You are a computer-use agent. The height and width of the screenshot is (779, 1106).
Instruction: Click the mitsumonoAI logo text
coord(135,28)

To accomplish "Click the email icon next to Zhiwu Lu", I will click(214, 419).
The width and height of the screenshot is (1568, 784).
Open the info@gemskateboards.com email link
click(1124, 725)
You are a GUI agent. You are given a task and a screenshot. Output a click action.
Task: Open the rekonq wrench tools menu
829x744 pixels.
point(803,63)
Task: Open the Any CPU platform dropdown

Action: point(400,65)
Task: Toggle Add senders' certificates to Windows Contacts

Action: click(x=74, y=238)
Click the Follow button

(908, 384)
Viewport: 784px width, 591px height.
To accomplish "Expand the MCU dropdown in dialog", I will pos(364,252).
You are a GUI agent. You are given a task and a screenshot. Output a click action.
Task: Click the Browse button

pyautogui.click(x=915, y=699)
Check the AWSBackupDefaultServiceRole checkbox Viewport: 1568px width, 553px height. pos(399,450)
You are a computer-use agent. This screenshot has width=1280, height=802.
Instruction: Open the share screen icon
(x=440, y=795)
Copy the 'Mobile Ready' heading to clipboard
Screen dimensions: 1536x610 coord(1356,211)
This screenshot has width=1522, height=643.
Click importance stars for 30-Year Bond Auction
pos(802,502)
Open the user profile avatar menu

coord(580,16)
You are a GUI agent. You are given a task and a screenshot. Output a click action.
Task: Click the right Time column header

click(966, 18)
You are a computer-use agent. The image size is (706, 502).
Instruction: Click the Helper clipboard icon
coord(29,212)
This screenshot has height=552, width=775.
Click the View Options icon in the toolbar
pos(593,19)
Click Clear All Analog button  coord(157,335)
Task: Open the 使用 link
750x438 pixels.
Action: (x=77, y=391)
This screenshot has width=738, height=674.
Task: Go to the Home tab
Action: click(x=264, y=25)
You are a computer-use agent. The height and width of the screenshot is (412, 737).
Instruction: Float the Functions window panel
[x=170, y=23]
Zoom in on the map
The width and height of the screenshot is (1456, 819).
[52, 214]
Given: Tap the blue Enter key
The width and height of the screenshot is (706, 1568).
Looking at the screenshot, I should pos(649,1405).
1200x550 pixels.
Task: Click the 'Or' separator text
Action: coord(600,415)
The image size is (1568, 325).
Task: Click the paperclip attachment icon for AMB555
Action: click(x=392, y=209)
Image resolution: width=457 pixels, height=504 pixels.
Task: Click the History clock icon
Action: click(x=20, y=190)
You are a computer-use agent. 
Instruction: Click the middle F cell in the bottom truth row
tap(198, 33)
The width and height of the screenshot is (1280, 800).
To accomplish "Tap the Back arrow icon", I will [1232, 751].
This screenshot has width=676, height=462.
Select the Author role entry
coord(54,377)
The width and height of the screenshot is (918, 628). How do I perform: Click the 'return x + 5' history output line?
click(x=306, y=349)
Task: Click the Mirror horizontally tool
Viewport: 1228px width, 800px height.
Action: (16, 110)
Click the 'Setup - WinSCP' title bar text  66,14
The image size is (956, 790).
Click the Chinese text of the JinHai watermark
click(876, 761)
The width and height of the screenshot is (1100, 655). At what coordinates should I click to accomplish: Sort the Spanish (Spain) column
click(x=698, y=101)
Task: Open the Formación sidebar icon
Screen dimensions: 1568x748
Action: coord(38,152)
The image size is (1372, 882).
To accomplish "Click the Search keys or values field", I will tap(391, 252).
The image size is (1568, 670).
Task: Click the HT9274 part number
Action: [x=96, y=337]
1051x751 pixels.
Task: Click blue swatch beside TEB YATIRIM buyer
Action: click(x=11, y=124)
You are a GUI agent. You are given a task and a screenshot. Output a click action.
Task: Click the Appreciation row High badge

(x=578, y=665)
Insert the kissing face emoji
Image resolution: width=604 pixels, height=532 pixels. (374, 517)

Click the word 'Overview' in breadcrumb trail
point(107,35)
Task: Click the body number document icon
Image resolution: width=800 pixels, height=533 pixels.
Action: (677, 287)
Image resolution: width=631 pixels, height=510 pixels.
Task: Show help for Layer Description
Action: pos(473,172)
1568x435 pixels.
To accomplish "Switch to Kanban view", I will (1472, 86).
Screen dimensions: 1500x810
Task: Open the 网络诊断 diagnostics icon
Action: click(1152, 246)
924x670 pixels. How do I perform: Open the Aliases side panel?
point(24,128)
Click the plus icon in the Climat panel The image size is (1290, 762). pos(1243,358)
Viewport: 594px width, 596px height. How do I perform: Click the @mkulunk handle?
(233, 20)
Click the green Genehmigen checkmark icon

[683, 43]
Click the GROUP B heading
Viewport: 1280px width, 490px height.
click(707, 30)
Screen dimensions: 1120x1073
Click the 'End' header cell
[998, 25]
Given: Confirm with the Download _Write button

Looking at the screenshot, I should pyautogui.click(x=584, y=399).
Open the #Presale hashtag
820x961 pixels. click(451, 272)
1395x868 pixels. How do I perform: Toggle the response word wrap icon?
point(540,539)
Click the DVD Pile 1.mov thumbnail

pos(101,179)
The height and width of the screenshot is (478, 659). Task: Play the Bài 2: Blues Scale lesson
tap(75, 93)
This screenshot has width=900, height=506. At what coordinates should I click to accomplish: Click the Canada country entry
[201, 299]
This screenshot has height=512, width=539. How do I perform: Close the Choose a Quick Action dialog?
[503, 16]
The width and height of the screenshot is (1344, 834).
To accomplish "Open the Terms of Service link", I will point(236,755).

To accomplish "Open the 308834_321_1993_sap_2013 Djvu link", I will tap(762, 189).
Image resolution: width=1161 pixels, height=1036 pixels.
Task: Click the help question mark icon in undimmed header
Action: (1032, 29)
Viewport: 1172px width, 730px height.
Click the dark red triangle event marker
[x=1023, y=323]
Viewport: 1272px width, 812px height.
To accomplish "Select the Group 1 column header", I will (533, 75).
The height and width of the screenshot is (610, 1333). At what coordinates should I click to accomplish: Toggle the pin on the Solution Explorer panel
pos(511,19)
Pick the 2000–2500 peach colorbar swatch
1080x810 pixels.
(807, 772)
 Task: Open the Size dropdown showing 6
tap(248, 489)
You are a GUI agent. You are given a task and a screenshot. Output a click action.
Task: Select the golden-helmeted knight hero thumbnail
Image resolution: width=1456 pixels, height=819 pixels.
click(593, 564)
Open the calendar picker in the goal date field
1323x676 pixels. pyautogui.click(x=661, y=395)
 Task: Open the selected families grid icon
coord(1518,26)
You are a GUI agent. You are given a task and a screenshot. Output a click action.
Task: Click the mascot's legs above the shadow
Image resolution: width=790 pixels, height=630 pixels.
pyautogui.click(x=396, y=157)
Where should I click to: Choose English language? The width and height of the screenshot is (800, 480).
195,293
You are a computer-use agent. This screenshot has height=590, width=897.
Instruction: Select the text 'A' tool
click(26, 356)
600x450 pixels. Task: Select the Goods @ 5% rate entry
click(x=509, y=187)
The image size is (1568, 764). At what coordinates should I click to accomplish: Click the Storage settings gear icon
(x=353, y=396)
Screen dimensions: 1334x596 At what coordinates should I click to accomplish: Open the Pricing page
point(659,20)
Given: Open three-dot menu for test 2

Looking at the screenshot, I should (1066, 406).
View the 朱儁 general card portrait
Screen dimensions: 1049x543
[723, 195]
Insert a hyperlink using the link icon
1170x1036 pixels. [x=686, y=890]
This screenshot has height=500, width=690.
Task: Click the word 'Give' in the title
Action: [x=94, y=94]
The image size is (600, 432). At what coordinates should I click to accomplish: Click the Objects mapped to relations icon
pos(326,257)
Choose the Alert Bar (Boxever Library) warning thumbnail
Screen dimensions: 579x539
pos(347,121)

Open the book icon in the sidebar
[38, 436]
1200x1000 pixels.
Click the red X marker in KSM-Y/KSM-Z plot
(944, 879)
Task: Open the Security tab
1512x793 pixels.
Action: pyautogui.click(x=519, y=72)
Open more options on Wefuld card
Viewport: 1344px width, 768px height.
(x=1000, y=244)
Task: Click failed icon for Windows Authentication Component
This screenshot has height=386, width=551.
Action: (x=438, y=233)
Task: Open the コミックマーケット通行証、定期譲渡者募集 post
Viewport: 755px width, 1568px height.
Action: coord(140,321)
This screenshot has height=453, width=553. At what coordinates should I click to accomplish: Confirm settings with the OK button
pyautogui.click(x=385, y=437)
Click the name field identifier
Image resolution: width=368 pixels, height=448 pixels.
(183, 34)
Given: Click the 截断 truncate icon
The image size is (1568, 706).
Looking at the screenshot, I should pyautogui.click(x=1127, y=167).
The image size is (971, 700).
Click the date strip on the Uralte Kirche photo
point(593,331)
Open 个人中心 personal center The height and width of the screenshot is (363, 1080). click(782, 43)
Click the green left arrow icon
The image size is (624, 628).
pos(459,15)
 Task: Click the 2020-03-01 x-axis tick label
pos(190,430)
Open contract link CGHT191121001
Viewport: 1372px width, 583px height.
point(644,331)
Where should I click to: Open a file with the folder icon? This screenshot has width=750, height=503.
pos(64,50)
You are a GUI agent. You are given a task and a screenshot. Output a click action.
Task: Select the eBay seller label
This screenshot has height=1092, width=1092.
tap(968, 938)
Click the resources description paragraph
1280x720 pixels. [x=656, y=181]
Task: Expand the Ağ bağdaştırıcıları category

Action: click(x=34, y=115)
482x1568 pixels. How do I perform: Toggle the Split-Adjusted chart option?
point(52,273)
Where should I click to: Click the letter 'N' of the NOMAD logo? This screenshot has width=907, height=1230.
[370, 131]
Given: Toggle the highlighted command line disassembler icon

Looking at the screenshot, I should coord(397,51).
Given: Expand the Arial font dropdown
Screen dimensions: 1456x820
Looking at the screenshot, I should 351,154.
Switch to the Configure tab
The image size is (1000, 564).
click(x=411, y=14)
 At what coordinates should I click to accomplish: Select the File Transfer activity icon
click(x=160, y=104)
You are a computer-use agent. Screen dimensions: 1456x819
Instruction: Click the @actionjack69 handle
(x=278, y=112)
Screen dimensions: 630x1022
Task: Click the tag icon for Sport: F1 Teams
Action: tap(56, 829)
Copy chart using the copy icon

## Problem statement
Could you report every line of the material that contains the string "computer"?

## Exercise output
You are a computer-use agent. The height and width of the screenshot is (779, 1106).
You are a computer-use agent. This screenshot has width=1280, height=802.
You are a computer-use agent. The image size is (706, 502).
You are a computer-use agent. The height and width of the screenshot is (412, 737).
You are a computer-use agent. 
You are a computer-use agent. This screenshot has height=590, width=897.
You are a computer-use agent. Screen dimensions: 1456x819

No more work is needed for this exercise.